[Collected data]

+ + + + +

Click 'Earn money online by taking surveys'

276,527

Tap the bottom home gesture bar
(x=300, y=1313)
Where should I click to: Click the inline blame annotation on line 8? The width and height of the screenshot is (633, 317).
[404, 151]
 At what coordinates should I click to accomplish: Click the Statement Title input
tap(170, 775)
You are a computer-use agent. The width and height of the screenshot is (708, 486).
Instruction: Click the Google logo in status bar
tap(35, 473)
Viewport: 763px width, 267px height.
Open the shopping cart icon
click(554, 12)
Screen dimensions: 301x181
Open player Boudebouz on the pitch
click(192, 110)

+ + + + +

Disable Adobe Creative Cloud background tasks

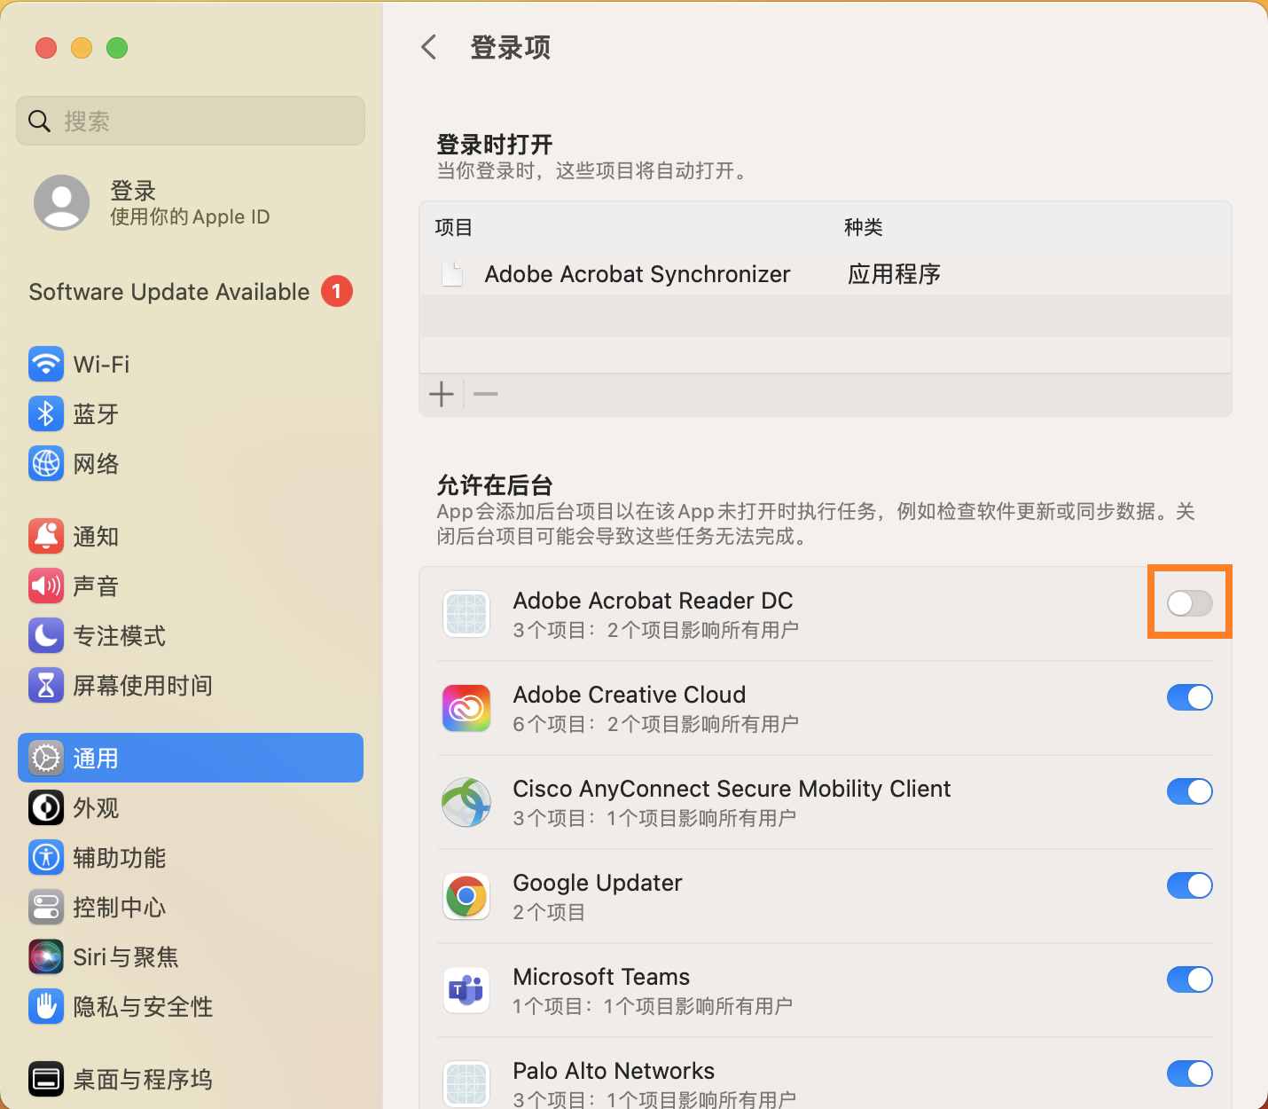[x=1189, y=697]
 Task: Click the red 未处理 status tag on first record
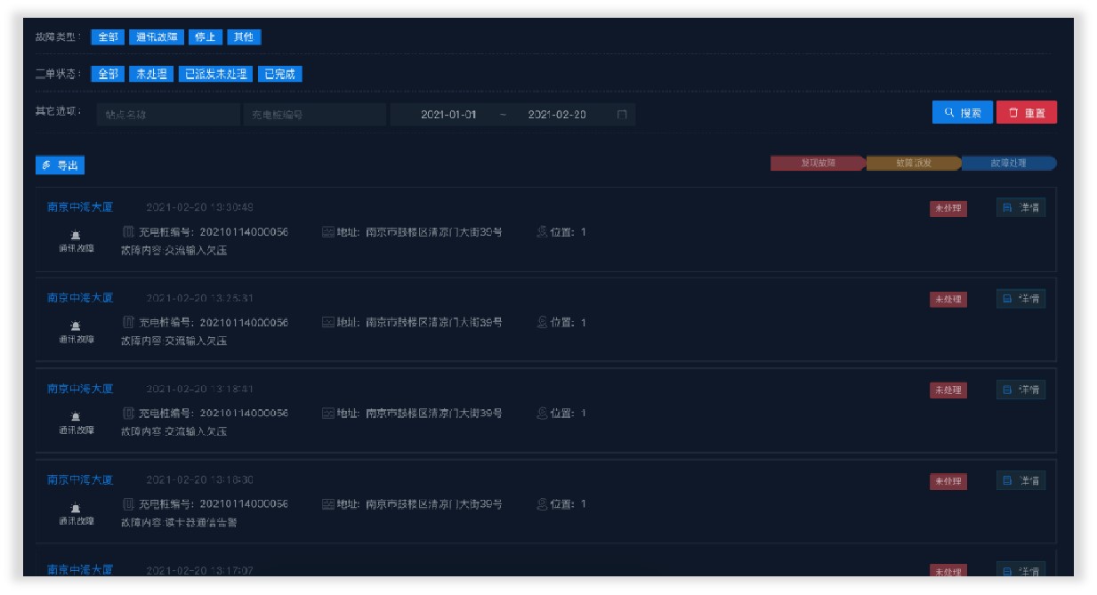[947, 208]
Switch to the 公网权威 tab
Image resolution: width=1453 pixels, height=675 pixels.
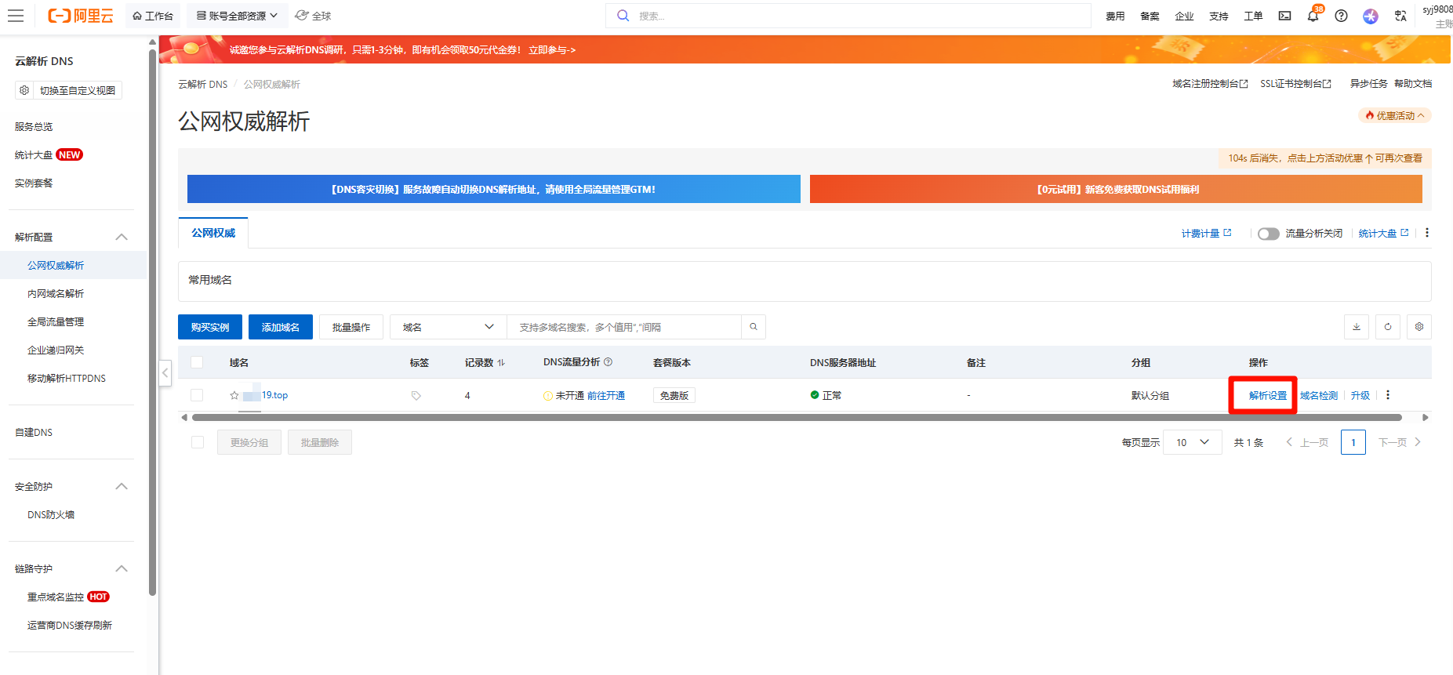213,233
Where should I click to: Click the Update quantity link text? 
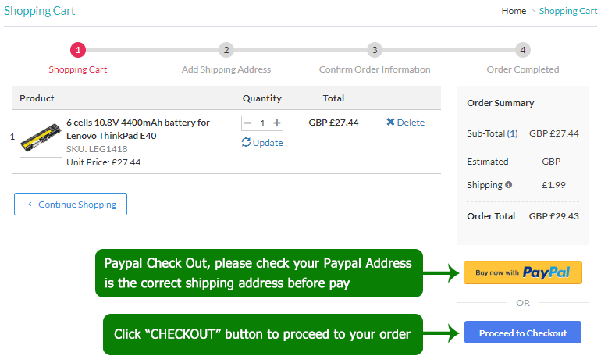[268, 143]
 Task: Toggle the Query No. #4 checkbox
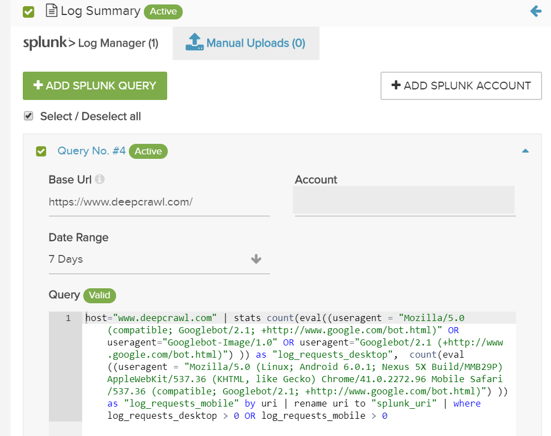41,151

+ + + + +

**What the exercise asks**.
Output the lines above exactly, but only those between the line holding "Click 'Earn money online by taking surveys'" and the line holding "You are a computer-use", inclusive.

**Solution for this problem**.
Click 'Earn money online by taking surveys'

276,527

Tap the bottom home gesture bar
(x=300, y=1313)
Where should I click to: Click the inline blame annotation on line 8? The width and height of the screenshot is (633, 317).
[404, 151]
 At what coordinates should I click to accomplish: Click the Statement Title input
tap(170, 775)
You are a computer-use agent. The width and height of the screenshot is (708, 486).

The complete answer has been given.